Credit unions’ share of the mortgage market rises
Credit unions have always been a popular choice for home loans, but the past year saw even more impressive growth than usual. In a time when home sales were flat overall, according to the National Association of Realtors, and when the number of first-time homebuyers sat at its lowest point in over three decades, more consumers sought mortgages from credit unions than in the past. According to the CU Times, credit unions’ share of first-time mortgages is now four times larger than in 2006.
That growth demonstrates the value that credit unions can present to borrowers. Unlike large traditional banks that adhere to overly strict lending requirements to limit risk in the aftermath of the financial crisis, credit unions are able to offer loans to less-qualified individuals. This is partially because credit unions can expend the energy to completely research members and become familiar with their financial situation. This allows them to confidently make loans that other organizations would deem too risky.

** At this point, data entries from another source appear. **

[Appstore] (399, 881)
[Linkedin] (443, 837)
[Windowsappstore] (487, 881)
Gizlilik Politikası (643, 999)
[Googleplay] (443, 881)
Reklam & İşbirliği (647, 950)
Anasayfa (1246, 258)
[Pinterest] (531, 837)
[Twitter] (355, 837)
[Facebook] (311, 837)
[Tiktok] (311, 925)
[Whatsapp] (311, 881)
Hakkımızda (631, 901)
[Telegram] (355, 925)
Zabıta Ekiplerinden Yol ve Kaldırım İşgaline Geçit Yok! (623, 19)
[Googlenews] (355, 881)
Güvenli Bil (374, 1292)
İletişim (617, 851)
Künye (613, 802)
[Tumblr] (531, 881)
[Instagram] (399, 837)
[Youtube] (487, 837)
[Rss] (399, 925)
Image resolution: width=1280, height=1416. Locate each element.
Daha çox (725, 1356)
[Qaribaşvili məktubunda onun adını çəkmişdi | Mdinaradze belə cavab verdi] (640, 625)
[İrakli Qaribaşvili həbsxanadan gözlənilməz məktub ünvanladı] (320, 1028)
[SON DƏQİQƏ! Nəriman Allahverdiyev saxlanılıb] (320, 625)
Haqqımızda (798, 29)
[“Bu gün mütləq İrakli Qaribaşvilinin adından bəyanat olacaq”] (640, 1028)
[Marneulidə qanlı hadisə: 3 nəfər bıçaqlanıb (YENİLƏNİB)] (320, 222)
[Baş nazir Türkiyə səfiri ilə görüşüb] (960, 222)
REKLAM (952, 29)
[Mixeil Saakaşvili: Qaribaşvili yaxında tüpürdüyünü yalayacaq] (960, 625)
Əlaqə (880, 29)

New regulations and the opportunity for refinancing
With new legislation from the Federal Housing Authority that provides lower insurance premiums for FHA-insured loans, many are expecting an increase in the number of first-time borrowers and homeowners. While that is likely to happen, and will probably benefit credit unions who have already demonstrated consistent growth among these demographics, the new legislation also represents an opportunity for credit unions to provide refinancing opportunities to their members who already have mortgages.